:: INFORMATION SUPPLIED

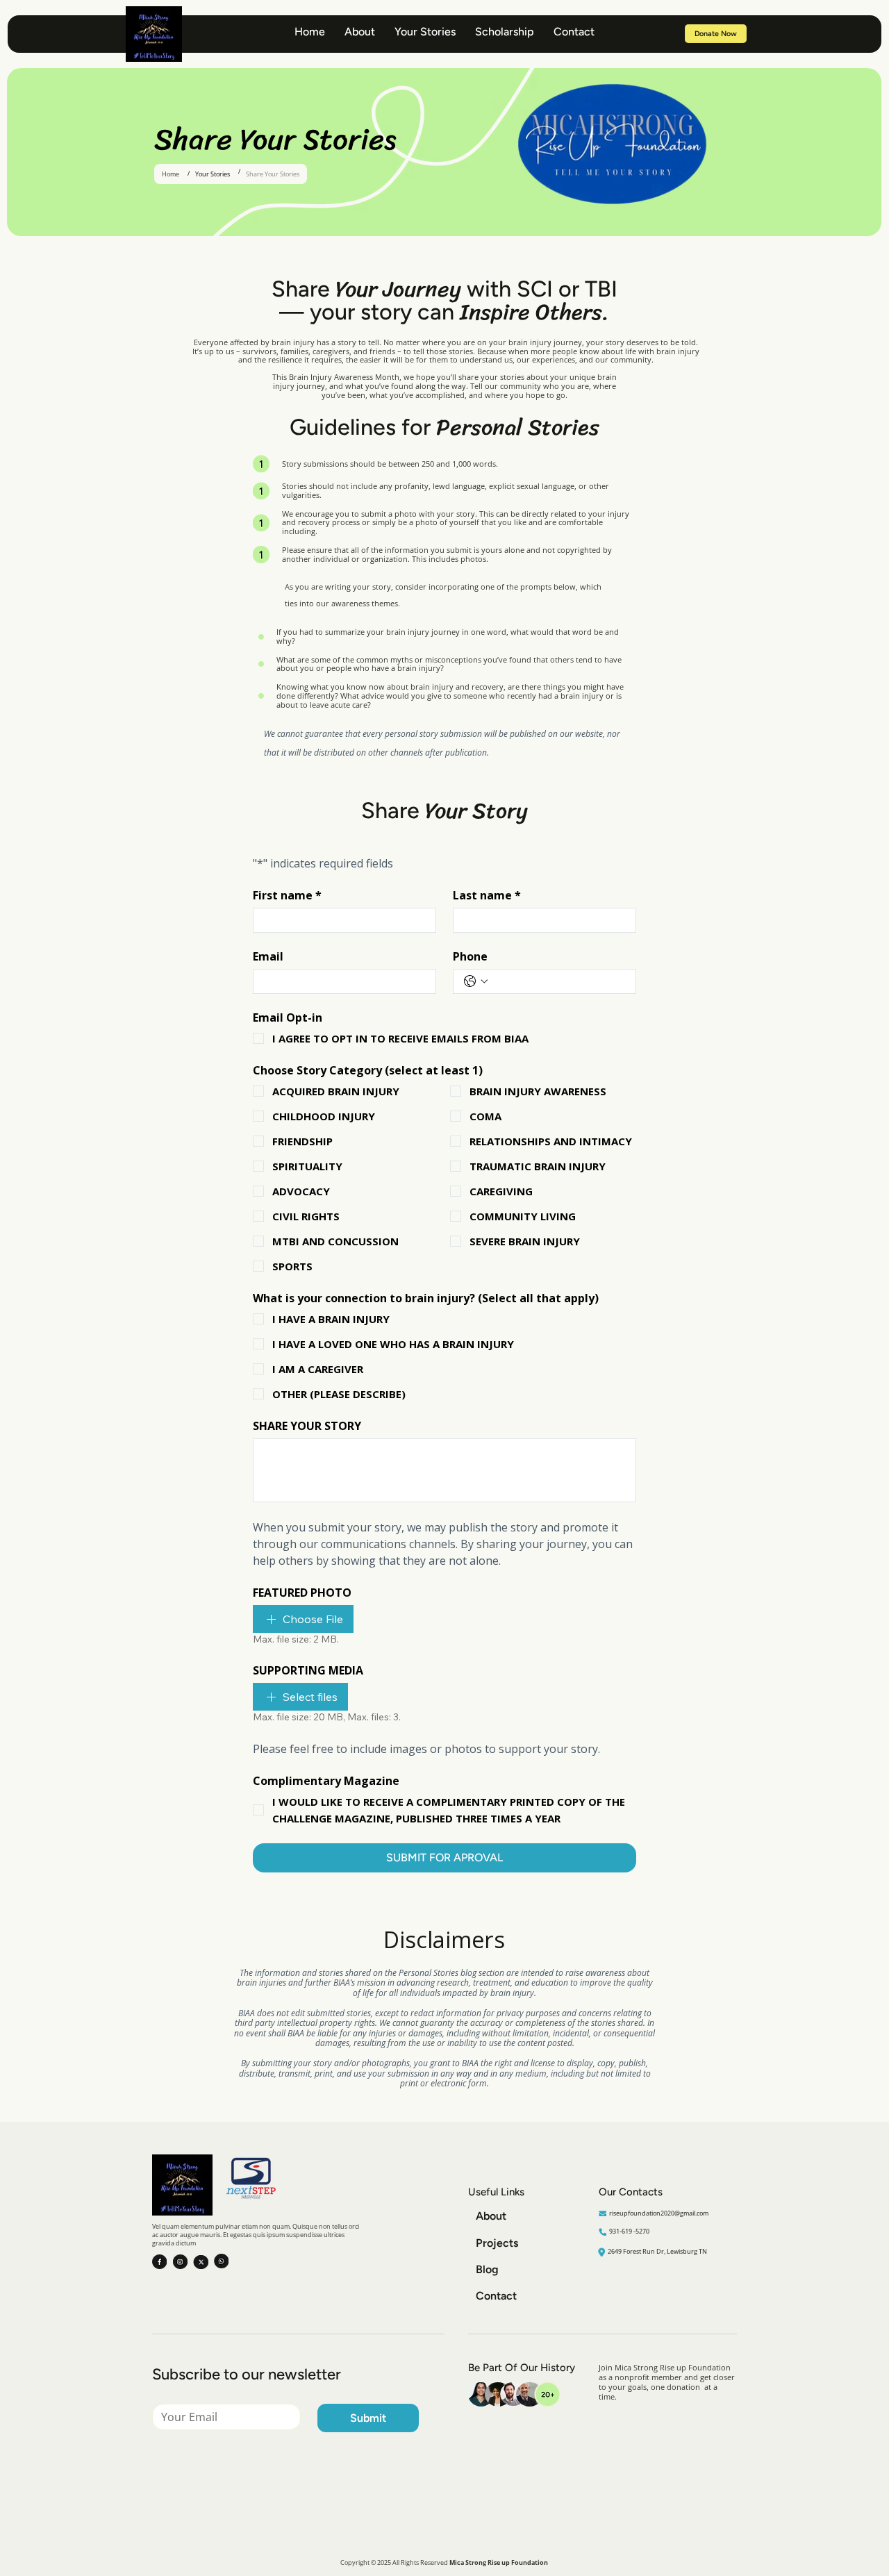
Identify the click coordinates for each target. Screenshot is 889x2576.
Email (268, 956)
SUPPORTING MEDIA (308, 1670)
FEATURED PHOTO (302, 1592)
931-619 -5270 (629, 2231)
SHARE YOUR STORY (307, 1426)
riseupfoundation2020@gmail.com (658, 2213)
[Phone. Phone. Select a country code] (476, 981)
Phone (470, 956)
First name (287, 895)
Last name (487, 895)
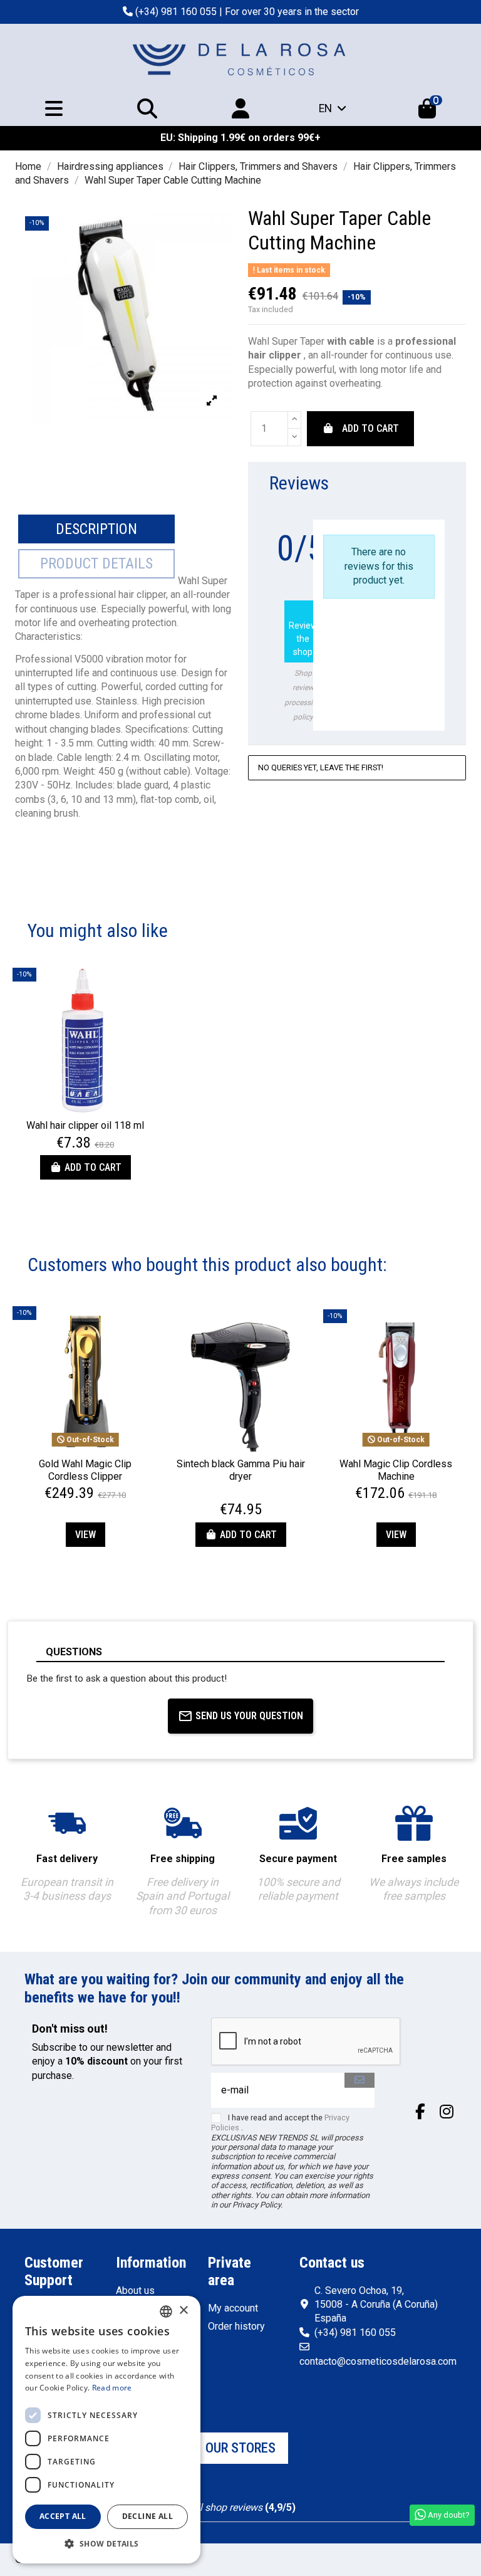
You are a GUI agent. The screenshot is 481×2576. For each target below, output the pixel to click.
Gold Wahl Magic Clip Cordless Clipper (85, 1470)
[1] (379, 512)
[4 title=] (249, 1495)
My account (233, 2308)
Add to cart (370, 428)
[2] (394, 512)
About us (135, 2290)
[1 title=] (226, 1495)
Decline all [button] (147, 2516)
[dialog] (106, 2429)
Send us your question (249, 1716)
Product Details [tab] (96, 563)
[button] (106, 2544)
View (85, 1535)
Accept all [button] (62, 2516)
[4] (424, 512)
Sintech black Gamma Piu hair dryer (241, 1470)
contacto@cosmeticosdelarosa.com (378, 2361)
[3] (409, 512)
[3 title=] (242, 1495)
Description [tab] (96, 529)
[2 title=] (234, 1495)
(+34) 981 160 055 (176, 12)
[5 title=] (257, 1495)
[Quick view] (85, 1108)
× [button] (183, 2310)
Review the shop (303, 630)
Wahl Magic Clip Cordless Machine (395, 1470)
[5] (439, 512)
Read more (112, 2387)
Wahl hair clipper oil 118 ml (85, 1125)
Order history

::::

* [WHAT YOU WILL DO]:
Your answer must consist solely of the lines from the one containing "Review the shop (303, 630)" through the last line of the entries, reproduced exactly.

* [SOLUTION FOR THIS EXERCISE]:
Review the shop (303, 630)
Wahl Magic Clip Cordless Machine (395, 1470)
[5] (439, 512)
Read more (112, 2387)
Wahl hair clipper oil 118 ml (85, 1125)
Order history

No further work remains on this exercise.